The Latest ‘Super Smash Bros. Ultimate’ Event Does the Shuffle
Another week, another Spirit Board event announcement. As is the case every weekend, there’s an event going down in Super Smash Bros. Ultimate this weekend. This one focuses on the Shuffle All item, which you can receive by tackling a variety of targets. Just to sweeten the deal, you’ll get triple the usual amount of SP when you defeat your foes. It starts on Friday and runs the usual three days, so if you want that Shuffle All item, make sure you set aside some time on your calendar.
Whipseey and the Lost Atlas ($5.99)
Whipseey and the Lost Atlas is at its absolute best right when you start the game. The graphics are colorful and well-drawn. The controls of the little character feel pretty good, and the whipping abilities he has at his disposal have a lot of potential. The first few areas are breezy and enjoyable. Sure, the game is obviously biting hard off of Kirby‘s style, but the gameplay is more than different enough to separate it. Unfortunately, it’s all downhill from there. Piece by piece, Whipseey squanders its positive aspects. By the all-to-soon-to-come end, you’re left with something that has as many faults as features.
The story sees a boy named Alex transformed into a little, pink, legally-distinct blobby fellow. He needs to find the Lost Atlas to save the land, transform back into his human form, and get home. I think. There’s really not much story in-game beyond a couple of largely dialogue-free cut-scenes. In his new guise as Whipseey, our hero can jump, swim, crack his whip straight ahead, swing from special rings, and hover by spinning the whip over his head. He can take several hits from enemies without dying, but many of the game’s hazards will instantly kill him.
Let’s head straight to the problems, then. The game suffers from some choppy movement and scrolling. It’s very noticeable when you’re moving through longer level sections, which may be why so many of the sections are built on a single screen. The collision detection isn’t terrible but it’s just unreliable enough that it will cost you the occasional bit off your life bar until you get a proper sense of the invisible lines around Whipseey and his foes. Enemies don’t always properly telegraph their attacks, which is a particular problem with the bosses. The game’s difficulty is all over the place. Some sections are nearly brain-dead in how easy they are, only for the next area to require pixel-perfect jumping lest you get knocked to your doom. Indeed, that will tend to be the cause of most of your demises in this game. Enemies will hit you, send you flying, and you’ll fall into some spikes or a pit.

### EXTRACTED INFORMATION
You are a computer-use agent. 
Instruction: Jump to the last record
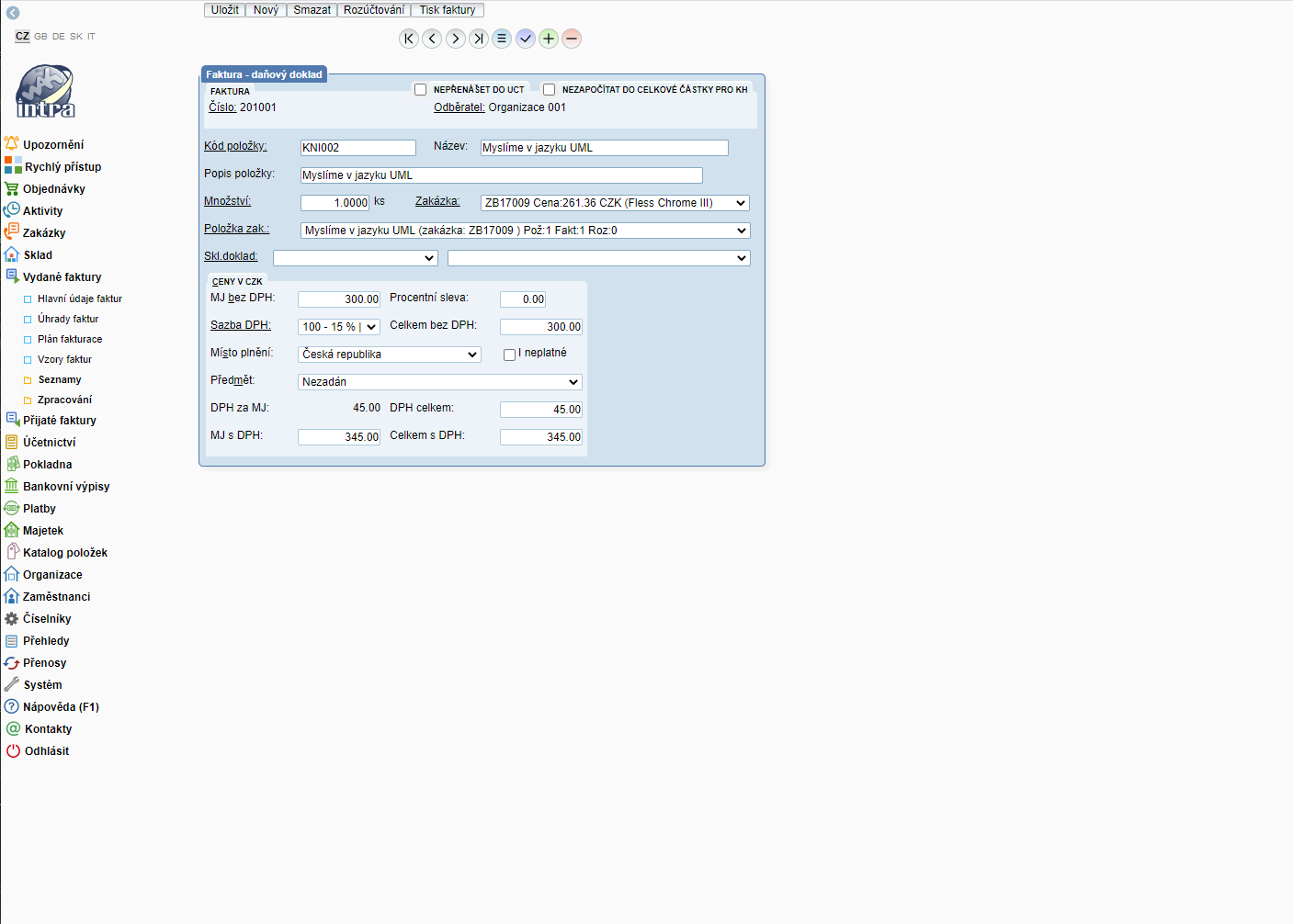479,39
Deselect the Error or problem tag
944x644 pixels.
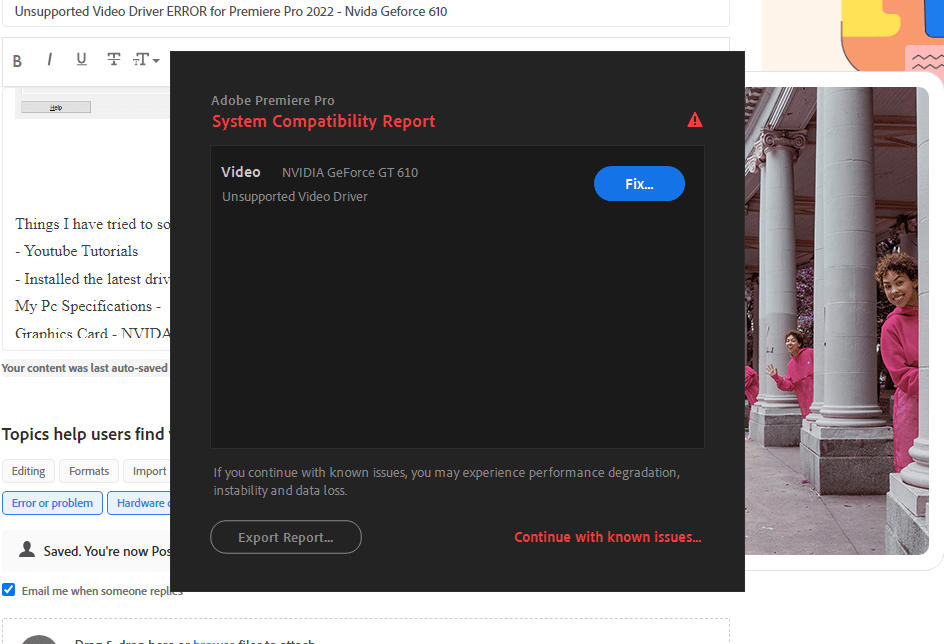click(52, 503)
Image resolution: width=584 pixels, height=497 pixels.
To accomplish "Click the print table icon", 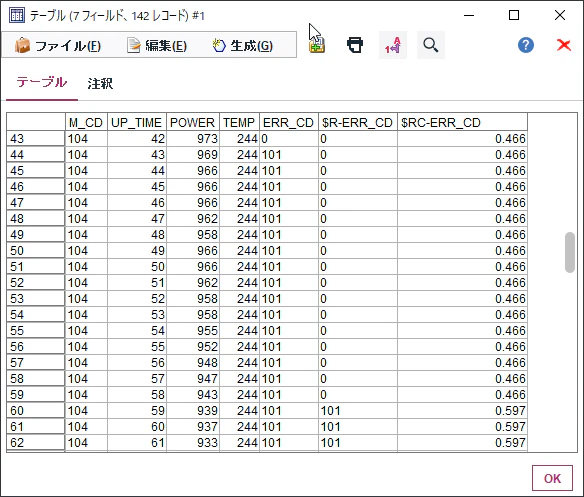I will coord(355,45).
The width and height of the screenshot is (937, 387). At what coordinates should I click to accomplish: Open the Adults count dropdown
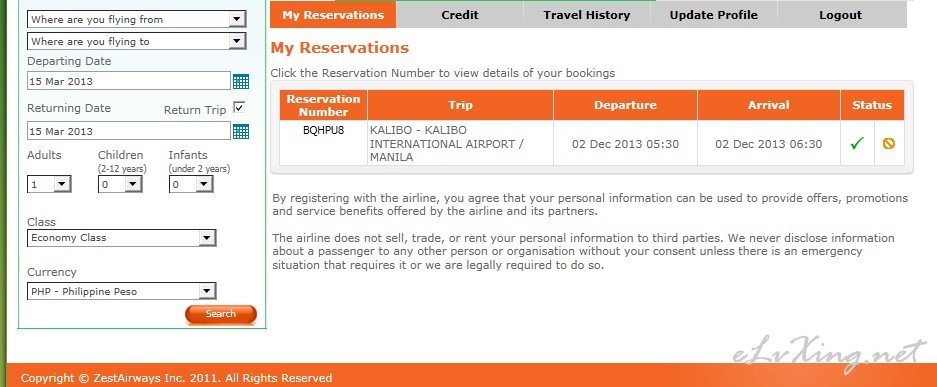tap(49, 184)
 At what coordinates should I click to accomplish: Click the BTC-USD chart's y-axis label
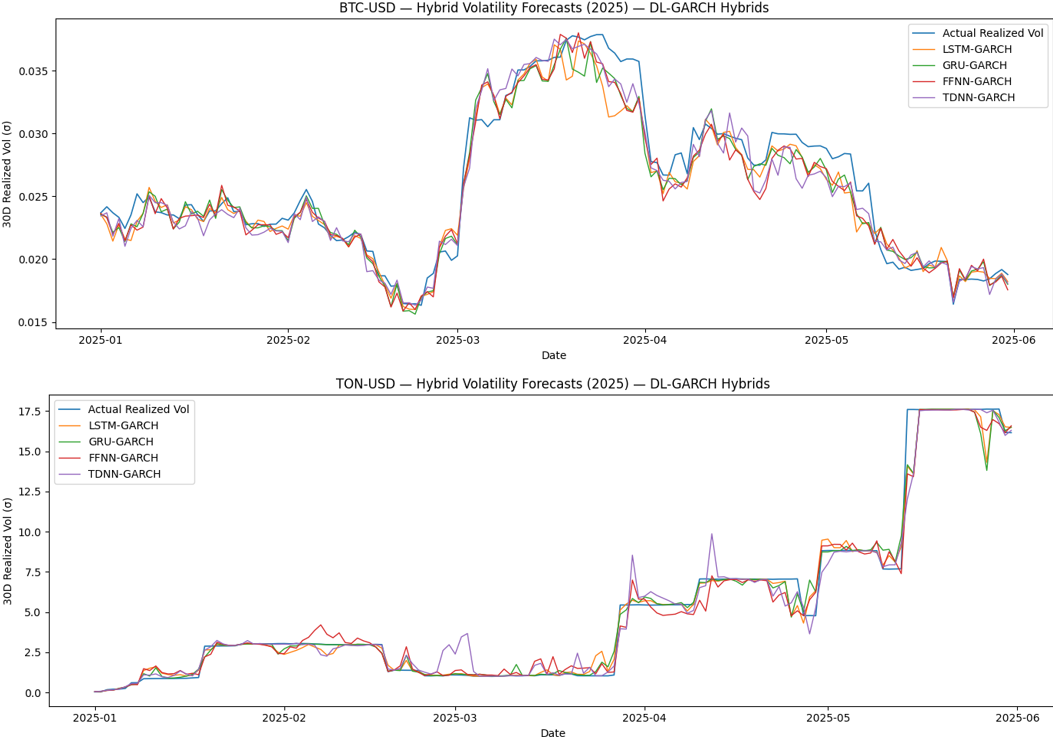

### GIVEN INSTRUCTION
Decide whether each statement agrees with the gaming excerpt, answering yes or no and quoting the words from the excerpt that settle it: (a) The Super Smash Bros. Ultimate event gives triple the usual SP for defeating foes. (b) Whipseey dies from a single enemy hit. (c) Whipseey and the Lost Atlas is priced at $5.99. The material above is separate from the gaming excerpt and unrelated to it.

### RESPONSE TO THIS TASK
(a) Yes: "you’ll get triple the usual amount of SP when you defeat your foes"
(b) No: "He can take several hits from enemies without dying"
(c) Yes: "Whipseey and the Lost Atlas ($5.99)"